La casa y sus habitantes duermen todavía.
Salgo de mi cama, voy de puntillas por el corredor intentando prolongar la calma. Me acerco a la ventana para saludar a la luna, somos las únicas con los ojos abiertos.
Tomo un poco de agua, disfruto su frescor. Estiro mis brazos, muevo mi cuello en pequeños círculos. Una vez que he derrotado a la somnolencia busco un espacio apropiado, un rincón amigable. Antes de empezar mi meditación, hago una pequeña genuflexión en señal de reverencia. Entonces ese lugar toma un valor significativo.
Respiro varias veces de manera profunda, hasta que logro olvidar quién soy y dónde me encuentro. Mi mente se embriaga de plenitud. Me pierdo en el consuelo del silencio.
Obtener este resultado me llevó mucha práctica y disciplina. Me siento orgullosa de mi avance. No hay mejor manera de empezar el día.

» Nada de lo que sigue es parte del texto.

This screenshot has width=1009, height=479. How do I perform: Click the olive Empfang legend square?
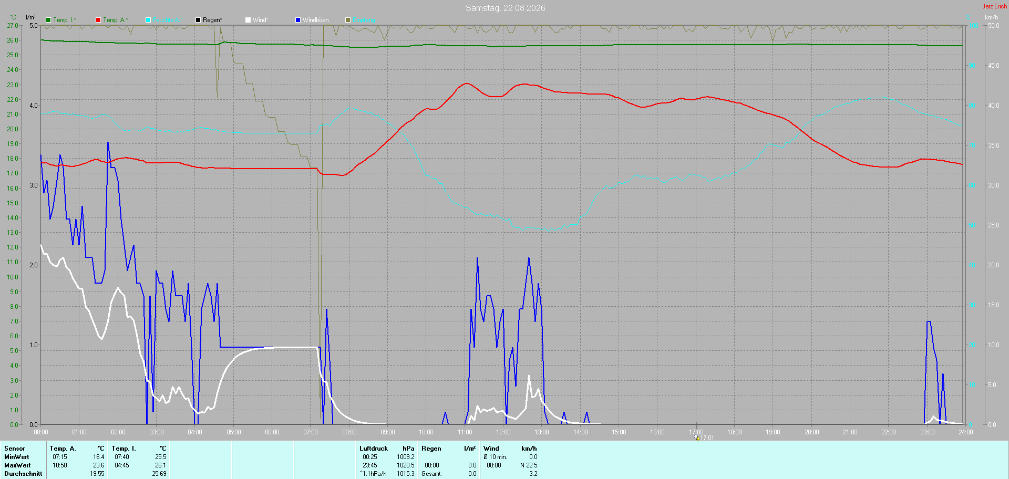tap(348, 20)
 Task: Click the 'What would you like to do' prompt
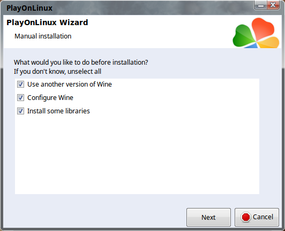point(81,63)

El canto puntual del gallo da fin al momento. Le sigue el sonar de las campanas con su escandaloso llamado a misa.
Me asomo de nuevo a la ventana, ya se dibuja una luz amarilla en la parte baja del cielo.
Las paredes crujen como cuando estiro mis brazos. Hay cuchicheos en las recámaras. La casa recién despierta, sus habitantes también.